The software does not accept incoming HTTP requests or any other kind of user input, and since it resides on the back-end can only be invoked by either the system administrator or some scheduling utility such as cron, both who presumably are trustworthy.

IV. Target audience and input (Usage)

The target audience (indented user) of the software is the administrator of a system that is to become a ResourceSync hosting server, or the cron scheduling utility. For example usage, see https://github.com/UCLALibrary/resourcesync-oai-pmh/wiki/Use-Case-Recipes; for detailed usage, please download the software, install dependencies, and run python3 source.py --help.

V. Destination and output

The output of the software is:

  • ResourceSync documents (files) created or updated
  • INFO-level logging to STDOUT
  • DEBUG-level logging to a file specified in the configuration

A. Validating ResourceSync documents

After ResourceList generation, you should see the following files on your server if everything went well:

  • SourceDescription at https://example.edu/.well-known/resourcesync.
  • for each collection:
    • CapabilityList at https://example.edu/resourcesync/:collectionID/capabilitylist.xml.
    • ResourceList at https://example.edu/resourcesync/:collectionID/resourcelist_0000.xml.

After ChangeList generation for a collection, you'll also see a ChangeList at https://example.edu/resourcesync/:collectionID/changelist_0000.xml.

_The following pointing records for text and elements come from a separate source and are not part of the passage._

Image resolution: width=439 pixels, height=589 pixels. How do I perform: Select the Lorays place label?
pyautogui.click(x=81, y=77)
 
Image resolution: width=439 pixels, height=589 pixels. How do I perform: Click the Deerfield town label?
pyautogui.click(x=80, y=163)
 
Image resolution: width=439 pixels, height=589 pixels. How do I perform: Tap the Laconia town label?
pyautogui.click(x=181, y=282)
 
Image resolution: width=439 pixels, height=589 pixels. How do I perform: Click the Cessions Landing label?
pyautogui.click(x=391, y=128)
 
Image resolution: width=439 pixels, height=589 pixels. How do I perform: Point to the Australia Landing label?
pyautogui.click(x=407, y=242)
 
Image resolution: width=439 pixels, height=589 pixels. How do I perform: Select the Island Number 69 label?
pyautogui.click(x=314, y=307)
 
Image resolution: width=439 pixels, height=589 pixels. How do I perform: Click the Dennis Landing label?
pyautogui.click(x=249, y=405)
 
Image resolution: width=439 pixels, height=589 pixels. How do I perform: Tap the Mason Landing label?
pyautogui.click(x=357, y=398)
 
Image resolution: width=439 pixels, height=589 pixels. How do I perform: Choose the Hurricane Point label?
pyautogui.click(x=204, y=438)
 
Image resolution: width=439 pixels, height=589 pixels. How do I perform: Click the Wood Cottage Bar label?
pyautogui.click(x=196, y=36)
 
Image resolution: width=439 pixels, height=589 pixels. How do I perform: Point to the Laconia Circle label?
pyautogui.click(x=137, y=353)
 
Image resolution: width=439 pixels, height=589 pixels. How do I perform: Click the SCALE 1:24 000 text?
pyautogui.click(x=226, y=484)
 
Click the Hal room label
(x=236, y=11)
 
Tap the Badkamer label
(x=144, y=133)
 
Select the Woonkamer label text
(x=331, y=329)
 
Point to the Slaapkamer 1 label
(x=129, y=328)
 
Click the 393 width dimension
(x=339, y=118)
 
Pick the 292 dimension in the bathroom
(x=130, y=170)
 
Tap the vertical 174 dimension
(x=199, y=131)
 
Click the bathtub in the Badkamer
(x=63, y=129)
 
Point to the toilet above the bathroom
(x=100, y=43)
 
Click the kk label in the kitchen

1. /.well-known/resourcesync

Per the ResourceSync specification, putting the SourceDescription at the suggested well-known URI /.well-known/resourcesync is not required. However, it is a good idea to put it there for interoperability and future-proofing:

  • The concept of "well-known" URIs was established by RFC 5785 in order to reserve URIs for (and thus facilitate discovery of) site-wide metadata, such as that offered by ResourceSync's capabilities
  • ResourceSync's well-known URI is registered with IANA, and thus /.well-known/resourcesync is effectively a URI reserved for the ResourceSync SourceDescription
  • As ResourceSync becomes more widely adopted and more clients become interested in a server's ResourceSync capabilities, servers with their ResourceSync SourceDescription accessible via /.well-known/resourcesync will be more easily discoverable

2. ResourceLists and ChangeLists

In both of these documents, you should see a list of <url><loc> elements containing OAI-PMH GetRecord URLs. The URLs should be well-formed and, when dereferenced, return an OAI-PMH GetRecord response body.

3. Media Types

SourceDescriptions, CapabilityLists, ResourceLists, and ChangeLists should all be served with Content-Type: text/xml. If you are using Amazon S3 to host these files, you may need to specify this explicitly.

B. Debug log

By default, the software writes INFO-level messages to standard output and DEBUG-level messages to a logfile at the path specified in source_logging.ini. Each invocation of source.py writes something like this to the logfile:

--- STARTING RUN ---

Logging to /xxx/source.log
...
Configuration directory: /yyy/.config/rspub/core
...
Wrote sitemap zzz.xml
...
---  ENDING RUN  ---

The most useful information for each invocation of the script is as follows:

  • "Logging to ..." - the location of the logfile
  • "Configuration directory: ..." - the location of the persistent configuration file for py-resourcesync (the primary third-party dependency). This file is useful to look at if you can't find the source description file, for example (it will be at ${description_dir}/.well-known/resourcesync).
  • "Wrote sitemap ..." - the location of each ResourceSync XML document that is written.